What happened to vision care?
- Eyeglasses have been exempt from the medical device tax included in the most recent version of the bill. While this includes most of The Vision Council membership, The Vision Council Public Affairs and Advocacy Department will work with the Secretary to prevent any tax burden on all medical devices manufactured by our members.
- There will be more Americans receiving vision care because of health care reform.
o Pediatric vision care will include individuals up to the age of 22 as a result of the extension of the WellBaby Program which includes vision care. Care and product will be covered for those with diagnosed vision problems.
- Optometrists and ophthalmologists will have increased and equal reimbursement rates for their services.
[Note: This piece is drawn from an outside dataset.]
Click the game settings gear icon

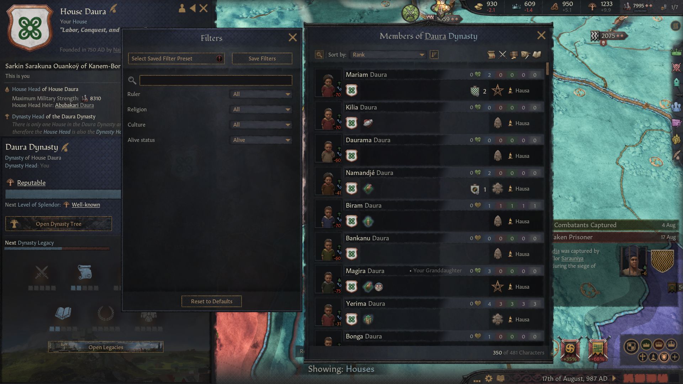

- The amount of pretax dollars available for an individual to place into a Health Flexible Spending Accounts (HSA) will be reduced from $5,000 to $2,500 and could cause people to pay out of pocket or rely on government assistance when receiving optical services or purchasing medical devices. This will be effective December 31, 2012.
What happens to business in this new law?
This legislation mandates individual businesses to offer insurance. Its goal is to help get as many Americans as possible into the system by providing businesses incentives for offering health insurance and imposing penalties on those that don’t.
Most large businesses already offer health care of some sort to their employees. In the future, those businesses could have premiums reduced because the cost for overall insurance will go down with the addition of 31 million Americans in the system. However, this is not guaranteed because an unknown number of them may have preexisting conditions, come from high risk pools or could reach their annual/lifetime caps. Because of this, premiums could also potentially stay at current levels. If you currently are offering a “Cadillac” health care plan, taxes will be levied on such plans in 2014. Also, if you are a company with over 50 employees and do not offer health care benefits or if you don’t cover 60 percent of overall employee health costs, there will be penalties beginning in 2014.
The definition of small business varies by state (i.e. less than 10, 50 or 100), but a majority of the programs described in the new health care law are for businesses with 50 employees or under. Starting in the next six months (by 2011) if you currently do not offer all or any of your employees health care benefits and you have a company of 10-25 employees earning $25,000-$50,000 annually, you may be eligible for a 35 percent tax credit back on the premium paid to extend benefits to those employees. Starting in 2014, small businesses will be eligible to buy health care benefits through state health insurance pools called SHOP exchanges (Small Business Health Options Programs). These allow small businesses to group together to buy health insurance at the same rates as larger businesses. Companies with 10 or less employees may also receive a 50 percent tax credit.